Students moving on to the national level include Brooke Richter, Makay Moss, Caitlyn Richter and Kaitlyn Moss from Liberty High School in the Kern High School District; Alexis Hill, Kaitlyn Hillis, Logan Eldridge, Maxwell Barrera and Candace Maurer from Thorner Elementary School in the Bakersfield City School District; and Jessica Stump, a student at Fruitvale Junior High in the Fruitvale School District.

Emanuel Garcia of Blake Elementary School won in an elementary division category, but there is no national competition.

GUIDANCE ON SEXUAL VIOLENCE: The U.S. Department of Education's Office for Civil Rights released new response and prevention guidance on sexual violence and discrimination for schools.

"For far too long, the incentives to prevent and respond to sexual violence have gone in the wrong direction at schools and on college campuses," U.S. Secretary of Education Arne Duncan stated in a press release.

View the report at ow.ly/wlIEt.

CSUB TARGETS FOSTER CARE ED: Cal State Bakersfield will begin its first Foster Youth Symposium Friday to educate foster children, students and service providers about the foster system and available resources.

The symposium will kick off local participation in the National Foster Care Awareness Month in May.
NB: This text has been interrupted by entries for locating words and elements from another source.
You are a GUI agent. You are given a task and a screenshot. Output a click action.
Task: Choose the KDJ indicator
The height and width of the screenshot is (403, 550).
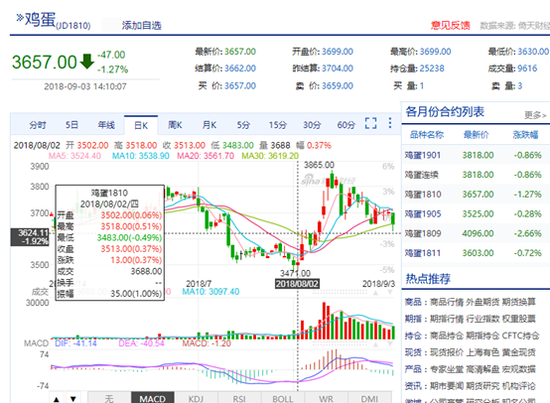point(196,398)
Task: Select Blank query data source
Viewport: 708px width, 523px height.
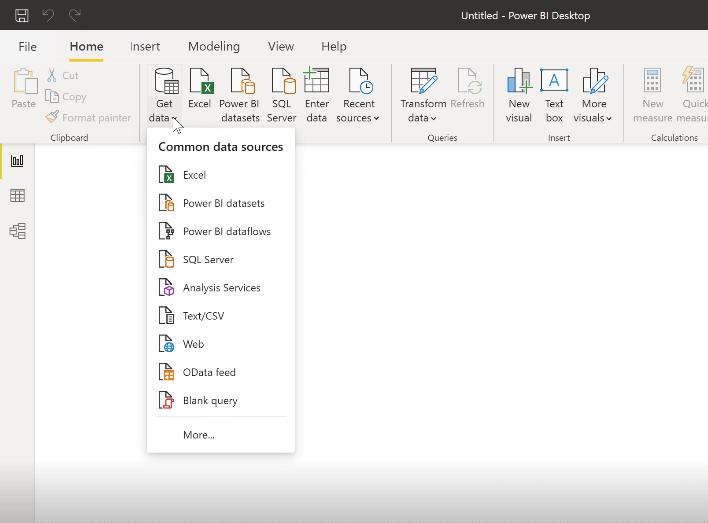Action: [210, 400]
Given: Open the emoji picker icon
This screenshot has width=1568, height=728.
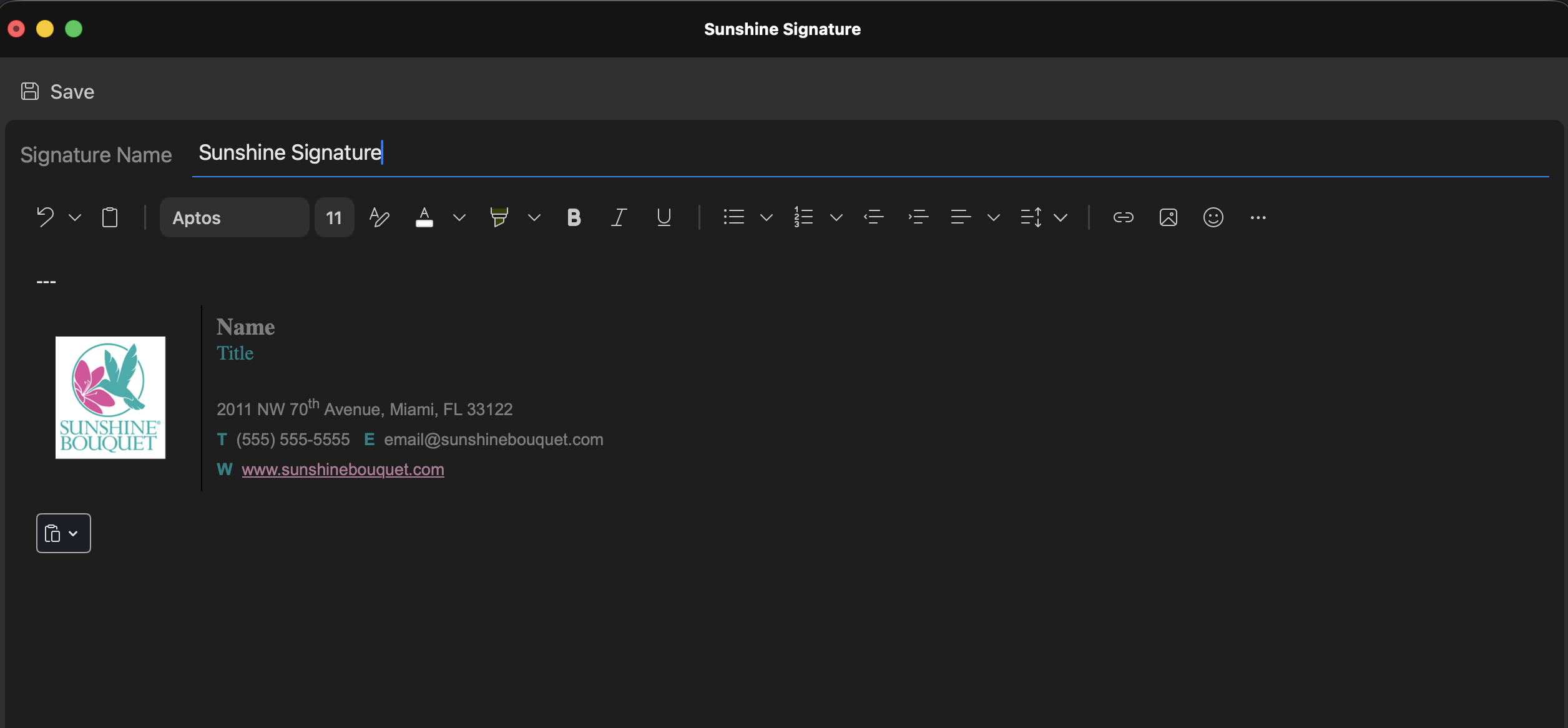Looking at the screenshot, I should (x=1213, y=217).
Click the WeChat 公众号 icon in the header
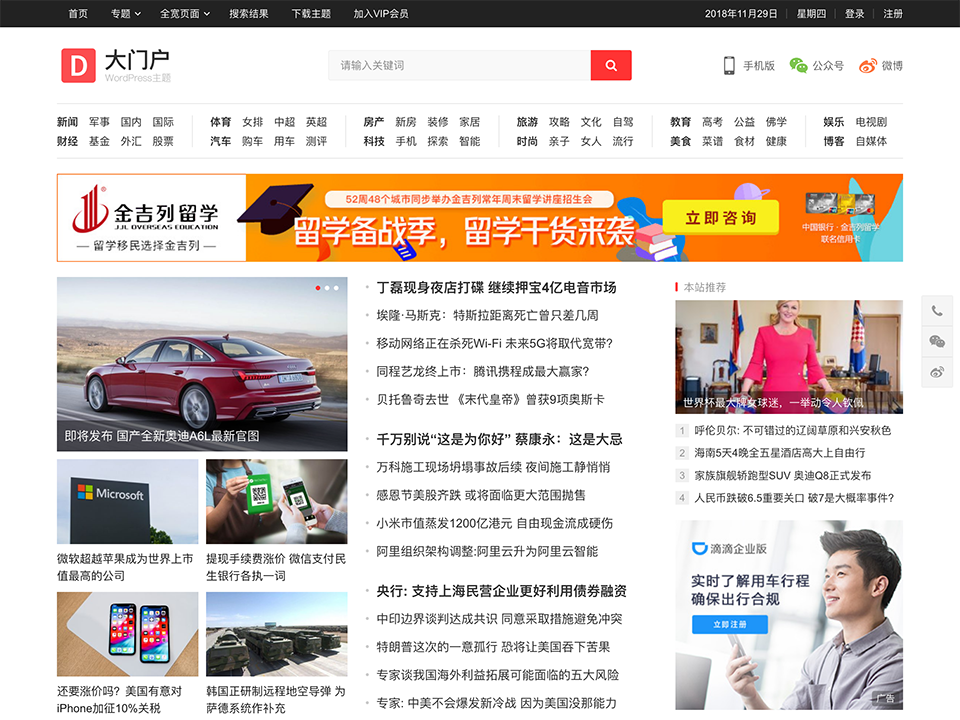This screenshot has width=960, height=720. [x=800, y=65]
Symposium sessions will take place from 5 to 7 p.m. Friday in the Walter Stiern Library's Dezember Reading Room, and from 9 a.m. to 3 p.m. Saturday in the multipurpose room of the student union. Admission is free. For registration info, visit ow.ly/wlcE7.

PESTICIDE USE NEAR SCHOOLS: California state health officials released a list of 51 Kern County schools Tuesday that are within walking distance of areas where pesticides are used, but only 10 of the schools are near regions with higher levels of pesticide use, according to a report released Tuesday.
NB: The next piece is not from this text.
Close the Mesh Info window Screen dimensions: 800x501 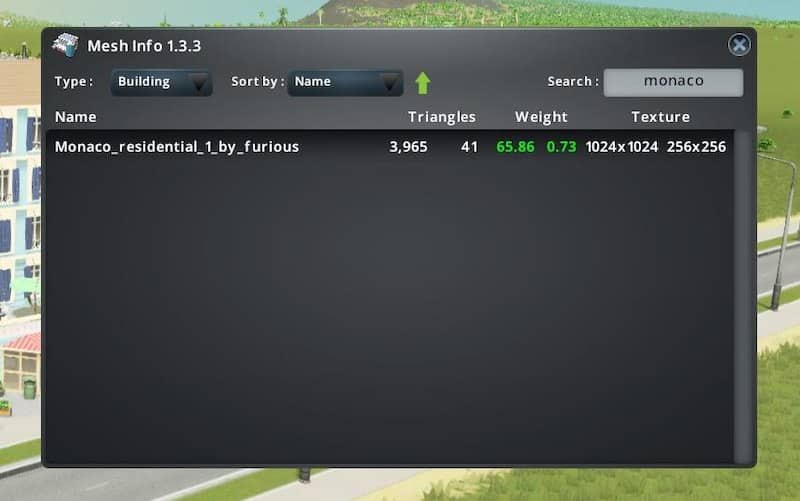pos(739,45)
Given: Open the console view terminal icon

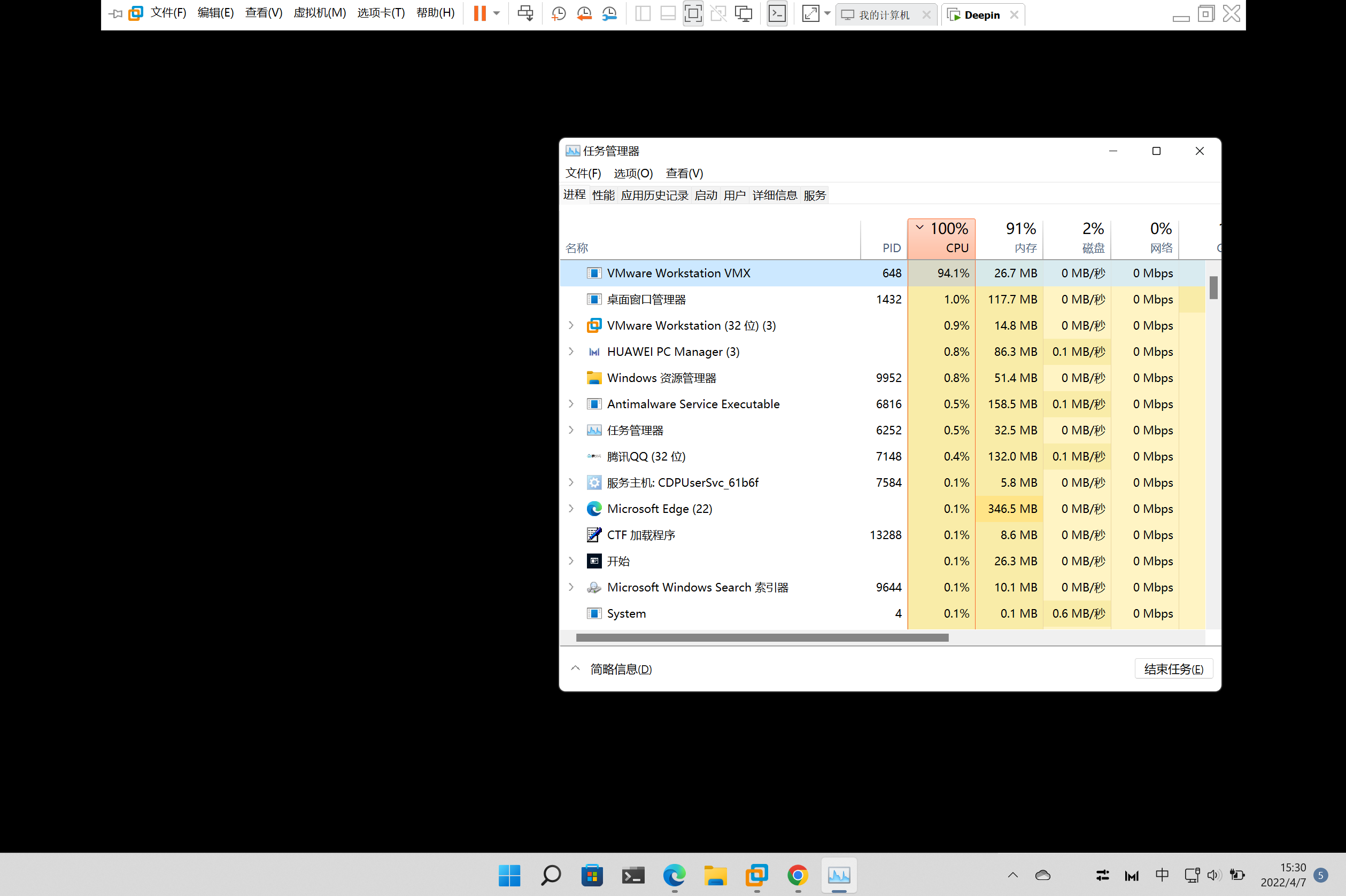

Two schools with a combined 1,237 students are about a quarter mile from areas where between 2,635 to 28,979 pounds of pesticides were applied in 2010, the most recently available data year.
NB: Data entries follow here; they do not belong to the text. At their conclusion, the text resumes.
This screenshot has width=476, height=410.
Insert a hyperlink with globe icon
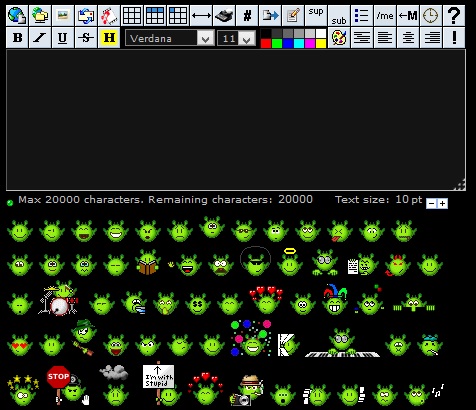17,15
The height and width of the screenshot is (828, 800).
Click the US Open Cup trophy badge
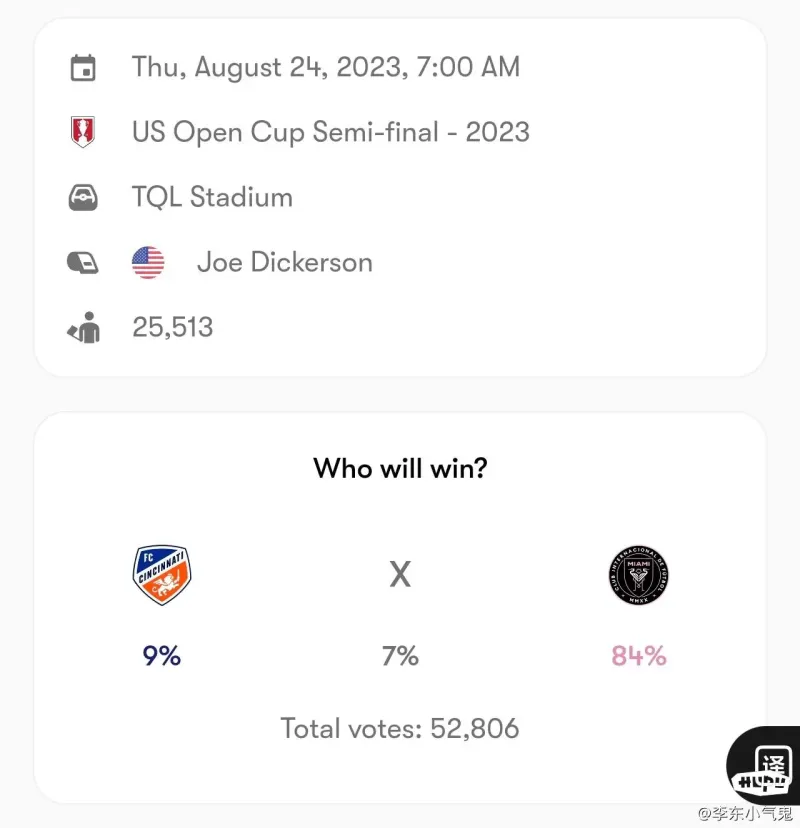pos(83,131)
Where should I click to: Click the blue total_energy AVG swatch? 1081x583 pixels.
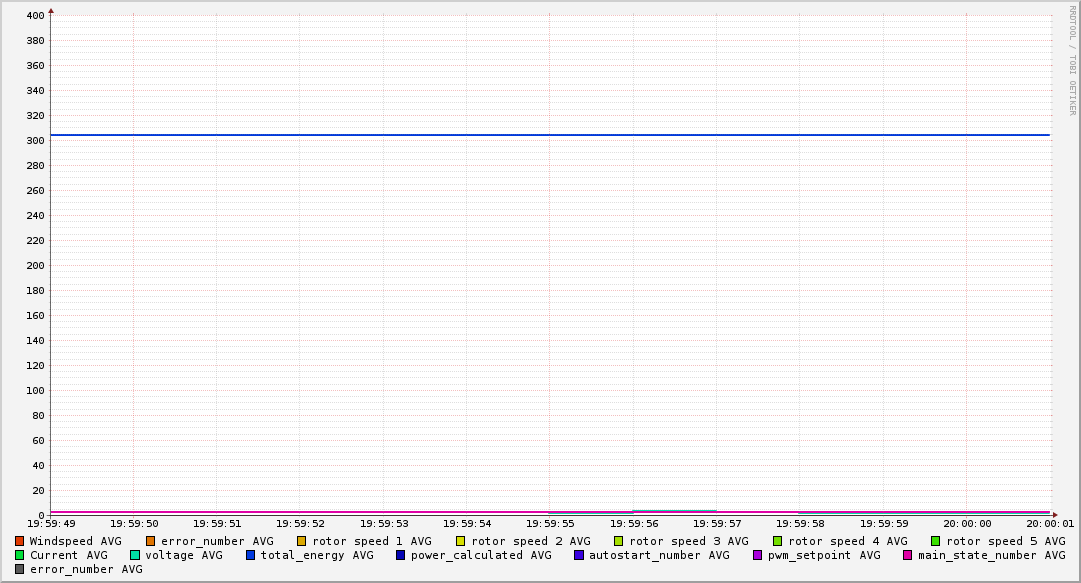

Eighty percent of the 260 Kern County schools included in the public health report are located in areas where no pesticides are used.

"That's far better than most counties identified in the study, even given Kern's high use of pesticides due to its high crop output," said Rob Meszaros, spokesman for Kern County Superintendent of Schools.

He said pesticide use in ag areas is nothing new.

"There are already regulations in place that protect schoolchildren," Meszaros said.

Margaret Reeves, a senior scientist with the Pesticide Action Network, said regulations to restrict pesticide use do not account for drift and are based on an assumption that individuals are exposed to one chemical when they are exposed to many.

She said the report released Tuesday -- Agricultural Pesticide Use Near Public Schools in California -- is part of a push to increase state monitoring requirements and widen pesticide buffer zones.

To view the report, visit ow.ly/wltAj.

WHAT YOU'RE SAYING: Here's the latest buzz from The Californian's Facebook page:

Los Angeles Clippers owner Donald Sterling made national headlines when racist remarks he made earned him a lifetime ban from the NBA and pressure to sell his team. Ian Pickett, an assistant basketball coach at Cesar E. Chavez High School in Delano, wonders whether the harsh punishment is fair.

"What do you think?"

Dan Hedgpeth, Facebook: "Everyone is beating up on Donald, but 1/2 of the team is owned by his wife, who is not the subject of any ouster. It is possible that she could end up being the owner or at least her 1/2 of all the shares need to be taken into account."

Brandon Ramkey, Facebook: "The NBA is not our government and his words aren't protected by the First Amendment from them; they are a private vehicle for entertainment and are within their rights to protect their brand and follow their own governing rules."